* [Your task]: Repeat exactly the lines of the entries below from the one with "Privacy Policy (689, 2571)" through the one with "Nova TV (95, 14)", both ends included, and nothing else.

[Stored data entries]
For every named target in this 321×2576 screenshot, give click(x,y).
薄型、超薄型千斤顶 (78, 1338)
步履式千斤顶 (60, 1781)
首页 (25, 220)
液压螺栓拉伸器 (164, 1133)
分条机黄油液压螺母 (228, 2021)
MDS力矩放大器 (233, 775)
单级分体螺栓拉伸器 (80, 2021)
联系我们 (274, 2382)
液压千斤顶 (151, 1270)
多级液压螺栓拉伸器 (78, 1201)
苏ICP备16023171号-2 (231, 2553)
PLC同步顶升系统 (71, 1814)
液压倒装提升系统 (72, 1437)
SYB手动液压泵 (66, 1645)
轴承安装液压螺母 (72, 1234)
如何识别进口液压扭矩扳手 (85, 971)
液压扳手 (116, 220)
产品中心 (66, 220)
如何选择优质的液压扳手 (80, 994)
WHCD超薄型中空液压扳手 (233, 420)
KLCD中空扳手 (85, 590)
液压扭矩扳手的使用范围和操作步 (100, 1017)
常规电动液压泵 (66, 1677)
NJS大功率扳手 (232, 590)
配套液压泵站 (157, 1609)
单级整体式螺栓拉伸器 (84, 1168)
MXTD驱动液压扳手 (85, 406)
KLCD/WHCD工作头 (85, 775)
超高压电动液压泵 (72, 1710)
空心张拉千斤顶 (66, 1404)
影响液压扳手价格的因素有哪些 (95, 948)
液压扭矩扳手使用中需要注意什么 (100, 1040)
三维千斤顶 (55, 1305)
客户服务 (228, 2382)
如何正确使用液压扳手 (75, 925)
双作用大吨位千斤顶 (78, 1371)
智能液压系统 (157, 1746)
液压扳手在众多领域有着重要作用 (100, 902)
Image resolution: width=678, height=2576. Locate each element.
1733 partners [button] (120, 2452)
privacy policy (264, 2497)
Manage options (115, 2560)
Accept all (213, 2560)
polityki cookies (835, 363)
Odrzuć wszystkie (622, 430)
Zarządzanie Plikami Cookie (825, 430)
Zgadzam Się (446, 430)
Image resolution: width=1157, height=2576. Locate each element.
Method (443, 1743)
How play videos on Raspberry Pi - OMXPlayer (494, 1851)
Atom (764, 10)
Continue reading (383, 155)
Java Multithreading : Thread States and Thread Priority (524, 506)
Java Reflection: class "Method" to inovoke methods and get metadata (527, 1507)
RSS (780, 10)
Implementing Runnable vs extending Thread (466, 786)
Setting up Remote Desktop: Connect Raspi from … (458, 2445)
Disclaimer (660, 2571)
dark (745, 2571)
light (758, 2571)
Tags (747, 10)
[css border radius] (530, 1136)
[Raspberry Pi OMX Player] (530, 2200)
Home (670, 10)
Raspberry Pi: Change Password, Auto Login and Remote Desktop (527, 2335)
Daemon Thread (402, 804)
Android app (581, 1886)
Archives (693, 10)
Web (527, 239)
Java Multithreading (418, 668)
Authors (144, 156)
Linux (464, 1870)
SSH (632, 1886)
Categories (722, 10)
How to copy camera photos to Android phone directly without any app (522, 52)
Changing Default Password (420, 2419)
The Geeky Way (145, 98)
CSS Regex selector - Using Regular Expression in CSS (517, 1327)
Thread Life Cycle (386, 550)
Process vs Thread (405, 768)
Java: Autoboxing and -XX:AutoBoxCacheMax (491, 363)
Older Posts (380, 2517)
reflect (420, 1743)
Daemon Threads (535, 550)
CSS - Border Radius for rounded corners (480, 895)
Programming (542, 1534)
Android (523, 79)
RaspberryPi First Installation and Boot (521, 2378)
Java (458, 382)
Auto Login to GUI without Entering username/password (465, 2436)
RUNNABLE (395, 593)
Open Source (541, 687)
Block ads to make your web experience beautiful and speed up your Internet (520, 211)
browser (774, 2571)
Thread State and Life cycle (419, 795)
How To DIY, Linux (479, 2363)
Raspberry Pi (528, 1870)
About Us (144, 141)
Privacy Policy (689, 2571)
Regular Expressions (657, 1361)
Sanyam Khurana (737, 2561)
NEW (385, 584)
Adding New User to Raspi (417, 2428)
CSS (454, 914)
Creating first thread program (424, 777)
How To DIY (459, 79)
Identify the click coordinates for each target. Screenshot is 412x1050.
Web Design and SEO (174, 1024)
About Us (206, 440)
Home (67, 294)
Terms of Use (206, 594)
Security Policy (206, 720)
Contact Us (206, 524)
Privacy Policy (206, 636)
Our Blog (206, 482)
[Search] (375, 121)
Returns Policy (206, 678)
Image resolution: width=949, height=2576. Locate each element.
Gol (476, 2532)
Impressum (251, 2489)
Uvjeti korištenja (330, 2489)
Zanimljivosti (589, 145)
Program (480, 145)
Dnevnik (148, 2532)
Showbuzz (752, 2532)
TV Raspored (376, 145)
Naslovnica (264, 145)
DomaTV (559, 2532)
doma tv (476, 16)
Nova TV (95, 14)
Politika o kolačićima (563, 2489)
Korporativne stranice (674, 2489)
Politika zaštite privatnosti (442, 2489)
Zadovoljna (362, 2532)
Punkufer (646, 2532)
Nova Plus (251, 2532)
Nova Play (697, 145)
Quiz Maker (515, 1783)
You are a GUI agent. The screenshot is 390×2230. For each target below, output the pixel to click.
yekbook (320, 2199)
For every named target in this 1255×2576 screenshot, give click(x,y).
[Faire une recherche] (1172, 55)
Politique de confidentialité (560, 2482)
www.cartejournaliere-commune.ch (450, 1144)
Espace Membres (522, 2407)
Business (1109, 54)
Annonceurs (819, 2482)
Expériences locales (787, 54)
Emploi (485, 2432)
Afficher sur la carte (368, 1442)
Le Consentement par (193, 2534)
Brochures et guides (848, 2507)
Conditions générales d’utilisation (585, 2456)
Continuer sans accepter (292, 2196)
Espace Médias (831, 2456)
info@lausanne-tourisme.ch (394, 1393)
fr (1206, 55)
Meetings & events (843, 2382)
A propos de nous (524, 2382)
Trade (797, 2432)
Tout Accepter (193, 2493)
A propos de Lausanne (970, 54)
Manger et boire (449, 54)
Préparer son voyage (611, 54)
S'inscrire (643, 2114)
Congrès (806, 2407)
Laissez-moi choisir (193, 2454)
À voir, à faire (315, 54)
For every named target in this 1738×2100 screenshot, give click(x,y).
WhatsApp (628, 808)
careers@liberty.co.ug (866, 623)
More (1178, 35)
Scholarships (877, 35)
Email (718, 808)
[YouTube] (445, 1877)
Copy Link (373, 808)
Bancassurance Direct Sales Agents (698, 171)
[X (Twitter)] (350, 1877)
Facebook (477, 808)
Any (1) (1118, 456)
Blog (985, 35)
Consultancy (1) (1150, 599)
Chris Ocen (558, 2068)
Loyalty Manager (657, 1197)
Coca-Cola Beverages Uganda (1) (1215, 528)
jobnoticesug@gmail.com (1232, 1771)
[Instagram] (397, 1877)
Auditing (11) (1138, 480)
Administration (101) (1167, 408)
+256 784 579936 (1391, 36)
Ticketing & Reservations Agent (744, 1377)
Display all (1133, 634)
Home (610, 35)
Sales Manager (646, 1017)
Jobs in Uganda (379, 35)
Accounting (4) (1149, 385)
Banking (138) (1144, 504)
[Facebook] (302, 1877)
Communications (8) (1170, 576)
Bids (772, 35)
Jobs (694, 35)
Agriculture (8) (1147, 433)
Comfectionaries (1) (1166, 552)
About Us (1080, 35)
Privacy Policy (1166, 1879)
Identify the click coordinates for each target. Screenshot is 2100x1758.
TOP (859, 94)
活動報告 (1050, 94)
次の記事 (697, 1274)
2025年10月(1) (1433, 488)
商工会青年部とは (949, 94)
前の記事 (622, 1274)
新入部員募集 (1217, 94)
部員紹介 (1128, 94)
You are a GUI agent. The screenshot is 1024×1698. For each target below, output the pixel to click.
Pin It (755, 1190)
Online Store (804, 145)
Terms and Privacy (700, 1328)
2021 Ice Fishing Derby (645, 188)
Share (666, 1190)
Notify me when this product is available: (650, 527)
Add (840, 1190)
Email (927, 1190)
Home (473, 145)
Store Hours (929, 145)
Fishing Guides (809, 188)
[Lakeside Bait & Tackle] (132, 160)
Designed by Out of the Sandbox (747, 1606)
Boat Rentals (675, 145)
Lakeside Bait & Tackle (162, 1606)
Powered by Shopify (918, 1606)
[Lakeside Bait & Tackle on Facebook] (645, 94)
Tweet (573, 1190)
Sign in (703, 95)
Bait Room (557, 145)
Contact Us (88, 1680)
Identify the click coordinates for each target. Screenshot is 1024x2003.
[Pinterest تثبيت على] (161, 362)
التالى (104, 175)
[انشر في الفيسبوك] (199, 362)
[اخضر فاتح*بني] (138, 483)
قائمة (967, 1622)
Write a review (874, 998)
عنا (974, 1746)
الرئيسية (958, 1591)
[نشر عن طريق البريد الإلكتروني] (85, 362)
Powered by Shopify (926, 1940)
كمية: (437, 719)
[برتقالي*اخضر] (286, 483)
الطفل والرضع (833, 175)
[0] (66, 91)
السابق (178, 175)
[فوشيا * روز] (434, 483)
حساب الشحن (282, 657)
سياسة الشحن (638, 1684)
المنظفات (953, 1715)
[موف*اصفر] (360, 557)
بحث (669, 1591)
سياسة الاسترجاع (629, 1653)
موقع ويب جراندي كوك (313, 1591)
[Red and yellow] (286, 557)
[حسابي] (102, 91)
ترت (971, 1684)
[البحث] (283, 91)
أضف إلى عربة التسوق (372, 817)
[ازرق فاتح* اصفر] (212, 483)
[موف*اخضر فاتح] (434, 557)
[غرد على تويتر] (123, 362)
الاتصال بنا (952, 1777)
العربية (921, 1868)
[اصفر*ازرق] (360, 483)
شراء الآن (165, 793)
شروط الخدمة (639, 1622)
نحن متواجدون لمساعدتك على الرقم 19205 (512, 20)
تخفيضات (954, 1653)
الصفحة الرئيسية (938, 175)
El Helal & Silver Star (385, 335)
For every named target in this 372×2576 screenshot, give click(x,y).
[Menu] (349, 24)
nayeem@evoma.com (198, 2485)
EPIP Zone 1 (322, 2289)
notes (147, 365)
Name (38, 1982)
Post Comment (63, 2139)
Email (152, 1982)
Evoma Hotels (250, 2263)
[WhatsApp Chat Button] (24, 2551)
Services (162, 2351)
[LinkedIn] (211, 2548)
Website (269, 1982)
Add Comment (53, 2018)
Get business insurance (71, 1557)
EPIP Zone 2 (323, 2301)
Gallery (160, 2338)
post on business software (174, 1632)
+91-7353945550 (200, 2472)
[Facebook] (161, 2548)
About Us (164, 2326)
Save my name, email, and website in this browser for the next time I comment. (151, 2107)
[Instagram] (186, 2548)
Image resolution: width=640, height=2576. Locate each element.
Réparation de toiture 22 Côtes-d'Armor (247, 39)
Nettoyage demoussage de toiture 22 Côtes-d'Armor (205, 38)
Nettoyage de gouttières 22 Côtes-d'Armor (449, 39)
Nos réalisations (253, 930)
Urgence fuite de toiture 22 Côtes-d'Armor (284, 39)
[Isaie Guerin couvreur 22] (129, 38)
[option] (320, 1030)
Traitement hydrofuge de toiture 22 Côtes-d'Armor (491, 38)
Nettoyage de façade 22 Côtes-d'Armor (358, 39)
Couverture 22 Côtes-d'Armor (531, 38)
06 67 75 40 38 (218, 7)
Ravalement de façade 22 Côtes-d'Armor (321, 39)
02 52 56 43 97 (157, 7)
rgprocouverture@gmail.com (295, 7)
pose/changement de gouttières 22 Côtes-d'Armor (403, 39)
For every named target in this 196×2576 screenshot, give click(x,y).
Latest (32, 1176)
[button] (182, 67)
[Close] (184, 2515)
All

* [Reply to the exercise]:
Privacy Policy (689, 2571)
Regular Expressions (657, 1361)
Sanyam Khurana (737, 2561)
NEW (385, 584)
Adding New User to Raspi (417, 2428)
CSS (454, 914)
Creating first thread program (424, 777)
How To DIY (459, 79)
Identify the click coordinates for each target. Screenshot is 412x1050.
Web Design and SEO (174, 1024)
About Us (206, 440)
Home (67, 294)
Terms of Use (206, 594)
Security Policy (206, 720)
Contact Us (206, 524)
Privacy Policy (206, 636)
Our Blog (206, 482)
[Search] (375, 121)
Returns Policy (206, 678)
Image resolution: width=949, height=2576. Locate each element.
Gol (476, 2532)
Impressum (251, 2489)
Uvjeti korištenja (330, 2489)
Zanimljivosti (589, 145)
Program (480, 145)
Dnevnik (148, 2532)
Showbuzz (752, 2532)
TV Raspored (376, 145)
Naslovnica (264, 145)
DomaTV (559, 2532)
doma tv (476, 16)
Nova TV (95, 14)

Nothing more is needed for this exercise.